(DATA EXCERPTS Opens)

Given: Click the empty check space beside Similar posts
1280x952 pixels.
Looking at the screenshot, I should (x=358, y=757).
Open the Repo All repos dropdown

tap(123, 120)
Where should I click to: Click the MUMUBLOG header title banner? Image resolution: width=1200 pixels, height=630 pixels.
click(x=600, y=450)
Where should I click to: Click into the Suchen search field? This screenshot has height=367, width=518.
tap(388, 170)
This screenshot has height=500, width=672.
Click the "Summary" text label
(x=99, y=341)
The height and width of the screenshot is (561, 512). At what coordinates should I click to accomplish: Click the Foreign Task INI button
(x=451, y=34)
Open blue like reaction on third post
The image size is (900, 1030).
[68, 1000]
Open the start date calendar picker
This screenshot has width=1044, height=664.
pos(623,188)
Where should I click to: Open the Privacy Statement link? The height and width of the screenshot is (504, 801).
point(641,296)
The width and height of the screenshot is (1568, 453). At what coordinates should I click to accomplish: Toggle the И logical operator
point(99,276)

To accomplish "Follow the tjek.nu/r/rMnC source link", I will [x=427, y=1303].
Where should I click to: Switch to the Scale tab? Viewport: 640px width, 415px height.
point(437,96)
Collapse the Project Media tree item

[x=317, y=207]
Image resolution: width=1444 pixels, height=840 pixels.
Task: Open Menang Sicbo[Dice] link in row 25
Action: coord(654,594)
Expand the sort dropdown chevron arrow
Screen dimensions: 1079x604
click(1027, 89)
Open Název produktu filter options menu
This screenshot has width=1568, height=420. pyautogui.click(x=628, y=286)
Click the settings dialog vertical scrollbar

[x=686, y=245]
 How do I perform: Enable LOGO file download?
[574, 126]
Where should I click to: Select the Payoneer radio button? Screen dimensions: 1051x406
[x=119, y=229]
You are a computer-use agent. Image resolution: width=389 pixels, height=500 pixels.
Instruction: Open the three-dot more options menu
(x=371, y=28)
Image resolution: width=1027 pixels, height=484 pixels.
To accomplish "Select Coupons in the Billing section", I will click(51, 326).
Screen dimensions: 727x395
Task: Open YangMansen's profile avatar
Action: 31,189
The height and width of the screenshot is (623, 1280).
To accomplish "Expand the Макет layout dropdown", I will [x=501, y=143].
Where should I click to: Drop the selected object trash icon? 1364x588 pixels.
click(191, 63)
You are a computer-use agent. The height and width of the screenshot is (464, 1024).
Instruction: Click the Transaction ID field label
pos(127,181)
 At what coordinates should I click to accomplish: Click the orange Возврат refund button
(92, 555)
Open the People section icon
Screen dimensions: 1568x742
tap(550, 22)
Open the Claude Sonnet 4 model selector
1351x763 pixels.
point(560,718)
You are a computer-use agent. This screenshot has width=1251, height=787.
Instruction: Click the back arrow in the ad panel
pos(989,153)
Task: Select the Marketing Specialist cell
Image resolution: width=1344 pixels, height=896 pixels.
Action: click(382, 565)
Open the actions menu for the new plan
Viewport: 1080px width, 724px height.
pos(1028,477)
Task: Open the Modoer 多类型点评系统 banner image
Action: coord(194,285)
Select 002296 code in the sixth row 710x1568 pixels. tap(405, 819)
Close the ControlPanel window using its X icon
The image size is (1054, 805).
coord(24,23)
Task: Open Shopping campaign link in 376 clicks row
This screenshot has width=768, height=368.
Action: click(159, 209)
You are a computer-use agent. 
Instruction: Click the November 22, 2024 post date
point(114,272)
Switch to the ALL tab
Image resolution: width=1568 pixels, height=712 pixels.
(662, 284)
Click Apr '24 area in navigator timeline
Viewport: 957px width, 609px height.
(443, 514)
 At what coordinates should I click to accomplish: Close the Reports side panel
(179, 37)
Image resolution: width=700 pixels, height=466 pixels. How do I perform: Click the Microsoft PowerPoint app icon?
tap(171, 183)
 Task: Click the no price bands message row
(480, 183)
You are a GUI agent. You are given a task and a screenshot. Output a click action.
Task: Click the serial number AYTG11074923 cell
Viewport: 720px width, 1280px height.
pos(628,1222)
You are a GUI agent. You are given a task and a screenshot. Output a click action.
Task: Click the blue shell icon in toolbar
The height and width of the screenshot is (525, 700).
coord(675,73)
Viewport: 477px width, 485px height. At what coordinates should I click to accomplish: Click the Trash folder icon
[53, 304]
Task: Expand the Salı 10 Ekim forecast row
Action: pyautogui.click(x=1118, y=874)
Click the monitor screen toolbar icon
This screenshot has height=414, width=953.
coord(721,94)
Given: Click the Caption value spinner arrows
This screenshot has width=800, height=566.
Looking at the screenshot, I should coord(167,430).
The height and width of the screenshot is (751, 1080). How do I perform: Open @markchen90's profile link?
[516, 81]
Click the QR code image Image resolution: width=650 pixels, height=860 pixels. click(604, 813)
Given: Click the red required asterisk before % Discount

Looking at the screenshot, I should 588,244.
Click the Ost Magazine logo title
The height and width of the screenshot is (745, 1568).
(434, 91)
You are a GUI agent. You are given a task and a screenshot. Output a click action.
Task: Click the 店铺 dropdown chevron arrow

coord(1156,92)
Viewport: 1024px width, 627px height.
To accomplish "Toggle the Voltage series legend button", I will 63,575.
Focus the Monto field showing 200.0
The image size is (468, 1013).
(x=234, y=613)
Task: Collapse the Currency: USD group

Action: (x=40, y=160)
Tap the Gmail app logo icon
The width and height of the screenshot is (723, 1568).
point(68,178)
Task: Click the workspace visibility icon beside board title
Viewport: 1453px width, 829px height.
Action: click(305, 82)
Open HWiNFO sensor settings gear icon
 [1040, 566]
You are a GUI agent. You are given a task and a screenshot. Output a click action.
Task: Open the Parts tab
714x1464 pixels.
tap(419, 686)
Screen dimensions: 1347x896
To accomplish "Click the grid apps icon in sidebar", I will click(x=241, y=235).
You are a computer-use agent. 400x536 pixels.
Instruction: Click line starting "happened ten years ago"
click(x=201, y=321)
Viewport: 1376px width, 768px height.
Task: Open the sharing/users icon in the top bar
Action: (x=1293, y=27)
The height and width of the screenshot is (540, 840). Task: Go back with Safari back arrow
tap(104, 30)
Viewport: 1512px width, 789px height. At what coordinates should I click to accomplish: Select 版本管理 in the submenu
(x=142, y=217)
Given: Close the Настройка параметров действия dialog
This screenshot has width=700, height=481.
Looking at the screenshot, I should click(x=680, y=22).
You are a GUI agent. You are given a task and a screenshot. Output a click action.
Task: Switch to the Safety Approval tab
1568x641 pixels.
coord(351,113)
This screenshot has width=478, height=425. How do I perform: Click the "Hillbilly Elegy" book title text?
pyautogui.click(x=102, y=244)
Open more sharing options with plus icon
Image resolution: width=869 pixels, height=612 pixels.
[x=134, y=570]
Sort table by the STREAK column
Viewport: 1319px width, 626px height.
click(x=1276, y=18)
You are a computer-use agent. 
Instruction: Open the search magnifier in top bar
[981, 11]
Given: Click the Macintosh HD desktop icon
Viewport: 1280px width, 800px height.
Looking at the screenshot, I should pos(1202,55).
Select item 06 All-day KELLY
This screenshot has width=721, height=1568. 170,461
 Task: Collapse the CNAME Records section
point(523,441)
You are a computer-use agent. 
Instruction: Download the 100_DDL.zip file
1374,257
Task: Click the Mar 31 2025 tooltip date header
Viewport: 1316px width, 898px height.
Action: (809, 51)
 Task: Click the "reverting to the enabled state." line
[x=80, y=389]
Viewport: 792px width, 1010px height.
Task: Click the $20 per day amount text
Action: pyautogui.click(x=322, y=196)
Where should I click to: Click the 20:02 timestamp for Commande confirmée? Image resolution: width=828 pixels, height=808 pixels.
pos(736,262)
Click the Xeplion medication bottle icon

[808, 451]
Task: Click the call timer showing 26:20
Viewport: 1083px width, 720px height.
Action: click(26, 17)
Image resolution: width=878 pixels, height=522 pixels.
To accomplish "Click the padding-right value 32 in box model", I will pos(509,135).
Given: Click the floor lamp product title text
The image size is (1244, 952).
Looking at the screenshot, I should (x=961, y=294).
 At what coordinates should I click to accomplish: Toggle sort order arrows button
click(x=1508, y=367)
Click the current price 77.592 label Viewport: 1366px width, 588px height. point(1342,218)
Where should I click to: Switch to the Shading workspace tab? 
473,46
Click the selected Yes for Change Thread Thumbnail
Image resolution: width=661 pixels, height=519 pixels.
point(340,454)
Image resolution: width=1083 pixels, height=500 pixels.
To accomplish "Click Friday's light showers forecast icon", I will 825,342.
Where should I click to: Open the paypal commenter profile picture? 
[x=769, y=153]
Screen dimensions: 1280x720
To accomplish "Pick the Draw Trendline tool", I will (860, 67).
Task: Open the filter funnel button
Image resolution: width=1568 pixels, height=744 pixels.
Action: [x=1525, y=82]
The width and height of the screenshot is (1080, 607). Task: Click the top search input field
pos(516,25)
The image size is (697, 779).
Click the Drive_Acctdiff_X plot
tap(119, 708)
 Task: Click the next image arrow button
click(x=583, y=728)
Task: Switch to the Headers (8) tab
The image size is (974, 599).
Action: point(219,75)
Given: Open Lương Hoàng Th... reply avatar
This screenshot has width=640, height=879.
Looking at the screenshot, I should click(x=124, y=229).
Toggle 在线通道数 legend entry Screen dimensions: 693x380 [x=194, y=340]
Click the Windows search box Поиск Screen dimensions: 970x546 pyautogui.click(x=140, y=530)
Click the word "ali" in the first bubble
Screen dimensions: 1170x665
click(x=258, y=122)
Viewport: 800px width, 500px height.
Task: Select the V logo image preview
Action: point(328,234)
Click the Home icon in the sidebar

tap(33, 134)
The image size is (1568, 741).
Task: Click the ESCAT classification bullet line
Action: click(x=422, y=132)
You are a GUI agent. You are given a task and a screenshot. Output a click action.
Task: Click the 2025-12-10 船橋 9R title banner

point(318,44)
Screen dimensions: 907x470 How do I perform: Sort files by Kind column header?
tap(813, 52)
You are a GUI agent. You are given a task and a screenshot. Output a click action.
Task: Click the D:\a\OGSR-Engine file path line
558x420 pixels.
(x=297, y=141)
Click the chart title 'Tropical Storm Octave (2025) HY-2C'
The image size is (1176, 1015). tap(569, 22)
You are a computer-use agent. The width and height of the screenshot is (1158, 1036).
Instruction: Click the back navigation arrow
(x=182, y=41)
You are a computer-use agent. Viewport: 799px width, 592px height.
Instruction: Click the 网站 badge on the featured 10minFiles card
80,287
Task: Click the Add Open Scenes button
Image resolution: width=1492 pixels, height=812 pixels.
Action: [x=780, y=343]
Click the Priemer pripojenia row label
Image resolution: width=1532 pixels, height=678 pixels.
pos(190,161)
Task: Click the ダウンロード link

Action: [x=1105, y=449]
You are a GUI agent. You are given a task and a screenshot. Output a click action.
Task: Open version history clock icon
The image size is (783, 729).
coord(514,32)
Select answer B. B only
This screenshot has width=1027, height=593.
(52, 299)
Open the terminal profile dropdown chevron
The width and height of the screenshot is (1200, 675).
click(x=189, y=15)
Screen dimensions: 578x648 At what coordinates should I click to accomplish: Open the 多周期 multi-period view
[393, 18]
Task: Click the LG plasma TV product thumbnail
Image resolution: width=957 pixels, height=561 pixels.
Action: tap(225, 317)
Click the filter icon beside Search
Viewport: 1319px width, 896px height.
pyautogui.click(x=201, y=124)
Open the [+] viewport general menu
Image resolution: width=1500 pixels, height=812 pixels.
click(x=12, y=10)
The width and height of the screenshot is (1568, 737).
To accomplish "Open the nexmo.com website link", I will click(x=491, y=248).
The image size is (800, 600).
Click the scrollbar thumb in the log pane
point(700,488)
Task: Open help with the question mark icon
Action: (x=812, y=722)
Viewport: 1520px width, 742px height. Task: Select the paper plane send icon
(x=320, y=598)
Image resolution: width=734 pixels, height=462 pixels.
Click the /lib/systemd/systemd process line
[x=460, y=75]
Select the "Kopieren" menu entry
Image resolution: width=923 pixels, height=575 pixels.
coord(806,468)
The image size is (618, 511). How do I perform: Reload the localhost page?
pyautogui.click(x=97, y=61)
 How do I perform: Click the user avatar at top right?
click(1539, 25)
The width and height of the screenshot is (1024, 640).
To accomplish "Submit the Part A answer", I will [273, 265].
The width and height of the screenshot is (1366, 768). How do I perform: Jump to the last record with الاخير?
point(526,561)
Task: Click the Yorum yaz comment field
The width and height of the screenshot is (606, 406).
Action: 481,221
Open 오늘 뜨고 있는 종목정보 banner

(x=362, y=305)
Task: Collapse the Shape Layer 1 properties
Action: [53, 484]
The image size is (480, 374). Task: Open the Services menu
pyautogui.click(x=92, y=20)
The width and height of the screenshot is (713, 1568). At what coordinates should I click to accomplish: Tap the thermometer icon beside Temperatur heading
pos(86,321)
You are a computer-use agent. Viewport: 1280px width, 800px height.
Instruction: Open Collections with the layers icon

(DATA EXCERPTS Closes)

_TASK GOAL_:
Search the data above for the word "legend", then gather each line in which it appears.

_OUTPUT FOR THIS TASK_:
To accomplish "Toggle the Voltage series legend button", I will 63,575.
Toggle 在线通道数 legend entry Screen dimensions: 693x380 [x=194, y=340]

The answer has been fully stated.